Die jährlichen Gesundheitskosten für eine versicherte Person in den Vierzigern belaufen sich heute in der Slowakei durchschnittlich auf rund 930 Euro. Für Menschen in den Sechzigern verdoppeln sich diese Kosten. Für Menschen in den Siebzigern steigen sie auf durchschnittlich über 3.200 Euro pro Jahr. Der Geschäftsführer der Krankenversicherung Union Michal Špaňár: „Die Zahl der Menschen in ihren Sechzigern, Siebzigern und Achtzigern wird jetzt rasant ansteigen. Das ist aus Kostensicht im Gesundheitswesen der entscheidende Faktor. Es wird einfach mehr ältere Menschen geben, und diese sind kränker. Folglich werden sie viel mehr Untersuchungen benötigen.“

Die Bevölkerung in Europa altert rasant durch niedrige Geburtenraten und steigende Lebenserwartung. In der Slowakei schreitet das Altern jedoch besonders schnell voran, sagt der Analyst des Instituts für Wirtschafts- und Sozialanalyse (INESS), Martin Vlachynský: „Innerhalb Europas gehört die slowakische Bevölkerung zu jenen mit der schnellsten Alterung. Das bedeutet, dass wir anfangs im Durchschnitt lagen, oder, wenn wir 20 Jahre zurückblicken, sogar darunter. Inzwischen haben wir aber das europäische Durchschnittsalter sehr schnell aufgeholt und überholen es nun langsam“

Aktuell kommen in der Slowakei auf etwa drei Rentner zehn Erwerbstätige. Im Jahr 2050 werden es laut Vlachynský fünf Rentner auf zehn Einwohner sein. Die Belastung wird also um etwa 40 Prozent steigen. Die rasante Alterung der Bevölkerung wirkt sich auch auf Unternehmen aus.
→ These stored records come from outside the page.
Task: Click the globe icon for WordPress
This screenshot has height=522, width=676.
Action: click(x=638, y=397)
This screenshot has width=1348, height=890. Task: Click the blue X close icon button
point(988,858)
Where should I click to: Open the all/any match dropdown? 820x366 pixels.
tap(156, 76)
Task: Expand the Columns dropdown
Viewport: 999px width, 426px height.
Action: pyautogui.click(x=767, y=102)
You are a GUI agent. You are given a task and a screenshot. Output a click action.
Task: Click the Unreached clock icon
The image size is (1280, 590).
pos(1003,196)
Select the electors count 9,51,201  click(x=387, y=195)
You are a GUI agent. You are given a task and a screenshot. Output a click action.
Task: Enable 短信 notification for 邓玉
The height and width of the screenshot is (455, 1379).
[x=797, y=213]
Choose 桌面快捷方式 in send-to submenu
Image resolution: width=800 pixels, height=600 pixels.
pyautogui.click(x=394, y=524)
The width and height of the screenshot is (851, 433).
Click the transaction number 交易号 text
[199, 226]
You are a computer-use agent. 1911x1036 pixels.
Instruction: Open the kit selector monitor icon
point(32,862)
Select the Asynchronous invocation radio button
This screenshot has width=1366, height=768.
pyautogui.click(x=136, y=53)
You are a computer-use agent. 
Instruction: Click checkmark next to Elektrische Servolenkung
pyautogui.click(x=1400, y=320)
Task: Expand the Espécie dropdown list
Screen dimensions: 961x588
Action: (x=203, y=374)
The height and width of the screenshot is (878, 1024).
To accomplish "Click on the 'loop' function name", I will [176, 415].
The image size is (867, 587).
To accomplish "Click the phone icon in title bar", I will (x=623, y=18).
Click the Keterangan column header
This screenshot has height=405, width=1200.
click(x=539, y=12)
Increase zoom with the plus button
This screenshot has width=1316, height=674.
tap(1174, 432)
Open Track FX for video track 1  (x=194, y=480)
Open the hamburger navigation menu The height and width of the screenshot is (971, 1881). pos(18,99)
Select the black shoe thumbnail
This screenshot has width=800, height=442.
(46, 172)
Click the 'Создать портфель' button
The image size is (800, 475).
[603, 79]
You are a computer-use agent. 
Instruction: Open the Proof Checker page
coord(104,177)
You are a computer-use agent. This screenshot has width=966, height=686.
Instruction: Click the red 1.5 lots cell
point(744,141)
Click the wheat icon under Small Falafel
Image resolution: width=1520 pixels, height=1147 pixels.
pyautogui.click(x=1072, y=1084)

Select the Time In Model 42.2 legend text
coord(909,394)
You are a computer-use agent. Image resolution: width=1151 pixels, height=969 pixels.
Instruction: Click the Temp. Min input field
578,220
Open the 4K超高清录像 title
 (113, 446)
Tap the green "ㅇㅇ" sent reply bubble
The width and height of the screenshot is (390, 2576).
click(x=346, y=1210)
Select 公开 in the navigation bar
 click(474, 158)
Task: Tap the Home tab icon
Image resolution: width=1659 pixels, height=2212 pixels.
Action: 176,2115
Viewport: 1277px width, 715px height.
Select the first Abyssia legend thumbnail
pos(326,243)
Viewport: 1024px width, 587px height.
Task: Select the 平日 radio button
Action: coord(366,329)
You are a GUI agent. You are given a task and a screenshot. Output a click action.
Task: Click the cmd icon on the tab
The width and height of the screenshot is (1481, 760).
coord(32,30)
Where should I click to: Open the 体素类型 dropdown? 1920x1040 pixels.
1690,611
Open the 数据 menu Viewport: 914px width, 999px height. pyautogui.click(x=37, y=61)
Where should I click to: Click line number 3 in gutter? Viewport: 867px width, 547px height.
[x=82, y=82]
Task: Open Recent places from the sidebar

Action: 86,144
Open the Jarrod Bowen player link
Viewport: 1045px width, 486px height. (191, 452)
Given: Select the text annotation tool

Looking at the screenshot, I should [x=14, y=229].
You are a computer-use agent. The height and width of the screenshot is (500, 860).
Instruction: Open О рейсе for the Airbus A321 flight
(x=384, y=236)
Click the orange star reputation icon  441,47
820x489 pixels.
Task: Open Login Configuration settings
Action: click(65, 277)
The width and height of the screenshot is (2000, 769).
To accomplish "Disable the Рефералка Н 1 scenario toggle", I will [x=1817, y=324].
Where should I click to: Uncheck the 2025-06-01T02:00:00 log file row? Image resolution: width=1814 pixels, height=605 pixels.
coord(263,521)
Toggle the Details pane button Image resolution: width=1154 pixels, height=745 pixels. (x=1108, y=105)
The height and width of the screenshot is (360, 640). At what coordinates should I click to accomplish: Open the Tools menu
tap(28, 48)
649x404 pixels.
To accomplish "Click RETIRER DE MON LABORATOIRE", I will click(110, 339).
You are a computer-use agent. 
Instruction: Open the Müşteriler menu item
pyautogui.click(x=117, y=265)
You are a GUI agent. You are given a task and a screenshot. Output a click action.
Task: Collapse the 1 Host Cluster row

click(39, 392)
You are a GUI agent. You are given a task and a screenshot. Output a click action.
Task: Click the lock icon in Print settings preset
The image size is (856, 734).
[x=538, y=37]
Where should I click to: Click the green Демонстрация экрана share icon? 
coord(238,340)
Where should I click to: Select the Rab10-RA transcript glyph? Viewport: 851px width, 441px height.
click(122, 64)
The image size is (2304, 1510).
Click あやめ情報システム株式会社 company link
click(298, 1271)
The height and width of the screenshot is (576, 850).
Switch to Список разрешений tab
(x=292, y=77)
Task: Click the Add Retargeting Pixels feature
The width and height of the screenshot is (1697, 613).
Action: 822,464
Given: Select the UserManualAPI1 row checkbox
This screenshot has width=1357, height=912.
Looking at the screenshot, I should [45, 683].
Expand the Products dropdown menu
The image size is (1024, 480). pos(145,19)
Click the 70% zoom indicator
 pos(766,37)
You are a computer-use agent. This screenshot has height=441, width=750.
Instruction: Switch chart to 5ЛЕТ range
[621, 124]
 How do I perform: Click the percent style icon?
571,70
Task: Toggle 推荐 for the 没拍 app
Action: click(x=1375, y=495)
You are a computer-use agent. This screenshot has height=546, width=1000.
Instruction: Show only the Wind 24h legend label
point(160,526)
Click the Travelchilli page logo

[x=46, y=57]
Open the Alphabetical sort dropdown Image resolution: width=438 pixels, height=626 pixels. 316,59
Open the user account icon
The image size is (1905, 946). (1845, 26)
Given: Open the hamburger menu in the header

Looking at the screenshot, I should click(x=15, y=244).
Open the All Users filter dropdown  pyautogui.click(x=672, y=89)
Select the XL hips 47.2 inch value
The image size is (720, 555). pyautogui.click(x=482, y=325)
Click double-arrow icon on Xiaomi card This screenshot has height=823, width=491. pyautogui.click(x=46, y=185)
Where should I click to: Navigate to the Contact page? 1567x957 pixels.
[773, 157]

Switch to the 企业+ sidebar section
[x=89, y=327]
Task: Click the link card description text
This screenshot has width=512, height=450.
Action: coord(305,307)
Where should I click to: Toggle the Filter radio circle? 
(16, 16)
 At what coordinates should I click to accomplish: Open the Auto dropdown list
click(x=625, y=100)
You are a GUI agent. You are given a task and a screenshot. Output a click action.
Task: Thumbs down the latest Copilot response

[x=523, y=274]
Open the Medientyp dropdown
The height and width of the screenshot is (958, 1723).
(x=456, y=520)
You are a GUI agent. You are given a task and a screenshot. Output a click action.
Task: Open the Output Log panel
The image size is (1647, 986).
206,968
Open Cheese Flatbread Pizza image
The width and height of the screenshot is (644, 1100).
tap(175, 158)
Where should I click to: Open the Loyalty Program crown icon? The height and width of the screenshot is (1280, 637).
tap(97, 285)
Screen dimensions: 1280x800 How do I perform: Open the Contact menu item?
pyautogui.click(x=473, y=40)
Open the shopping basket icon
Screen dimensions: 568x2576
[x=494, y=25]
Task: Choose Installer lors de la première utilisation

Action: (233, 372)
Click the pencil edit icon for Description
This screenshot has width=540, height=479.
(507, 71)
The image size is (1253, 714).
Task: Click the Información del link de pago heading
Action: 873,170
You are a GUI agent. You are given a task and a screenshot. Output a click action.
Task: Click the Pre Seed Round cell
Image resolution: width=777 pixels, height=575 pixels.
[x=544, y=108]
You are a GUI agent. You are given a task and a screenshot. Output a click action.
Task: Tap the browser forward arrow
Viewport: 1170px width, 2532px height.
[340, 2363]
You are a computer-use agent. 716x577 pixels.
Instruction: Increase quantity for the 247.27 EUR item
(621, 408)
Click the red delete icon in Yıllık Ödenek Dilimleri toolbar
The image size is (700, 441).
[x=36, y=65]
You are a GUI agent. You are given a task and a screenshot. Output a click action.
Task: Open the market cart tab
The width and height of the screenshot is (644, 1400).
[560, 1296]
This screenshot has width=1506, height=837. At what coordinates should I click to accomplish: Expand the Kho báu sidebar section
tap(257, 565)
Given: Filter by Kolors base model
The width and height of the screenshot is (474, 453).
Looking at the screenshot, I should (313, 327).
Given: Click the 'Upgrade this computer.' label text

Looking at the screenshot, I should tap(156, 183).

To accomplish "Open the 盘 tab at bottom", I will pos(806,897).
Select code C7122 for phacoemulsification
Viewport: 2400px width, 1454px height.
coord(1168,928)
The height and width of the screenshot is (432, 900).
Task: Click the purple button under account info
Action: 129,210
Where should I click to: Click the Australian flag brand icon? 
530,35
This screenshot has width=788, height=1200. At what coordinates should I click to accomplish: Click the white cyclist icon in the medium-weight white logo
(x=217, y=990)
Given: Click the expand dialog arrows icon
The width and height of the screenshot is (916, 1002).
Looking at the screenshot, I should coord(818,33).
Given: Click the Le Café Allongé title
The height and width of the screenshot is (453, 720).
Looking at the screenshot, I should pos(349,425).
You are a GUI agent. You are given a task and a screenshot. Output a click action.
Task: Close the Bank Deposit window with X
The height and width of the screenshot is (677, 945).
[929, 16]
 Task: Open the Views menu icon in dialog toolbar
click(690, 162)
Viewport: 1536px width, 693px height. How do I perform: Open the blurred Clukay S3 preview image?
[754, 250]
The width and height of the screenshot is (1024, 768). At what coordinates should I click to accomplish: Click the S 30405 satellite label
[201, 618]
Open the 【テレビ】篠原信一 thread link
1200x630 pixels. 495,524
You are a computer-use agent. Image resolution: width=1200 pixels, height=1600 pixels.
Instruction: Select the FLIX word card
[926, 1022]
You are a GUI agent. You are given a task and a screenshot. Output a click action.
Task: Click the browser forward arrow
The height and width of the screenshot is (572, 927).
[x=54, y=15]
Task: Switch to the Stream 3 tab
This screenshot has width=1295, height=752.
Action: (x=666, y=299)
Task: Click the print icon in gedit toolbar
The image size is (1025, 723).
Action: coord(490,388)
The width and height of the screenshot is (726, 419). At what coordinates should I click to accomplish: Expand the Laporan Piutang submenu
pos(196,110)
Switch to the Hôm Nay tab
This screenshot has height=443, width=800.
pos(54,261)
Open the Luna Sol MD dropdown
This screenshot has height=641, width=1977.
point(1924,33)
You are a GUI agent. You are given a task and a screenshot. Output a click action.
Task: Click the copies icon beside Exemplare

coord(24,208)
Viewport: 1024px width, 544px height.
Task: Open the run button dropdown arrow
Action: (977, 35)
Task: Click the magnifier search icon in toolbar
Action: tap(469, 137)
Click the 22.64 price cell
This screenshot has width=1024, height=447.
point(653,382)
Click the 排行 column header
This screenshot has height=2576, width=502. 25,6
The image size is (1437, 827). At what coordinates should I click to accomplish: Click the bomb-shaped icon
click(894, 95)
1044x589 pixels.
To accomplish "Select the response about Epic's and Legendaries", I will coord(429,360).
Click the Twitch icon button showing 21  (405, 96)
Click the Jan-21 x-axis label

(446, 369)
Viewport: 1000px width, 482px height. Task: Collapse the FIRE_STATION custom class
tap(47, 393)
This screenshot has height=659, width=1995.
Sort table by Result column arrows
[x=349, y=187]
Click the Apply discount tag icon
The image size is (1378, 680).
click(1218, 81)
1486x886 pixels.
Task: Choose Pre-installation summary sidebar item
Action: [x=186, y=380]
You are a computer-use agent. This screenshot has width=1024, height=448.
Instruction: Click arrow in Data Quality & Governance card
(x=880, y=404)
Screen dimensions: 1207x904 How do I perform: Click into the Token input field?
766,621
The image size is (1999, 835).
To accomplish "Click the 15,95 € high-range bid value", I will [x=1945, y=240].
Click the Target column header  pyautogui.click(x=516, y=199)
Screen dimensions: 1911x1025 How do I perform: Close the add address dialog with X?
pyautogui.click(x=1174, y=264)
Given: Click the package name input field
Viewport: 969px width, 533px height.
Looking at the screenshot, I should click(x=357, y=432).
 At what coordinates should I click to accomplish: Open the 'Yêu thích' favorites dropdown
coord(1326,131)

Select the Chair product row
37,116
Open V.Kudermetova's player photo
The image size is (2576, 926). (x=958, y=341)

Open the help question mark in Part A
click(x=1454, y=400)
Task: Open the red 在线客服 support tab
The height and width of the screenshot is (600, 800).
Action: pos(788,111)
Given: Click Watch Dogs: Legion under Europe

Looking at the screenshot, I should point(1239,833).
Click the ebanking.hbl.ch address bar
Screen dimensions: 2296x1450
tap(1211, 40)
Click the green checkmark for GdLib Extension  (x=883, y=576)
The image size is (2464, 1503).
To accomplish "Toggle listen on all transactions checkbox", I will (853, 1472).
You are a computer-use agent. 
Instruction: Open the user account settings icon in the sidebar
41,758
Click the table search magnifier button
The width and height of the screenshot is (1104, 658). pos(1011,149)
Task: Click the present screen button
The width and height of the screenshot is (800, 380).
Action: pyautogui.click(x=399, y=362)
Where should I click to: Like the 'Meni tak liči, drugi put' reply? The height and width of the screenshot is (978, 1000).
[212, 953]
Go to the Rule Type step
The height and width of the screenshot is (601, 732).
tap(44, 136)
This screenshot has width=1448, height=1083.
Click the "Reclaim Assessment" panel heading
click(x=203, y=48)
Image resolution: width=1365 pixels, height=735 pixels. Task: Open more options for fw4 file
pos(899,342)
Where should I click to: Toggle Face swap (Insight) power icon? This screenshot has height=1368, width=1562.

Diese sollten ältere Arbeitskräfte anders betreuen als jüngere, so Zuzana Kaňuchová von Alma Career Slovakia: „Flexible Arbeitszeiten würden älteren Generationen die Möglichkeit geben, bestimmte Bedürfnisse wie Arztbesuche wahrzunehmen. Gleichzeitig würde diese Flexibilität den gefühlten Stress reduzieren. Dadurch können sie ihre Leistung besser steuern, da diese morgens und abends unterschiedlich sein kann.“

Experten warnen zudem, dass der Mangel an medizinischem Fachpersonal das Problem verschärft. Bis 2030 werden hierzulande zehn mehr Menschen über 70 auf eine Ärztin oder einen Arzt kommen.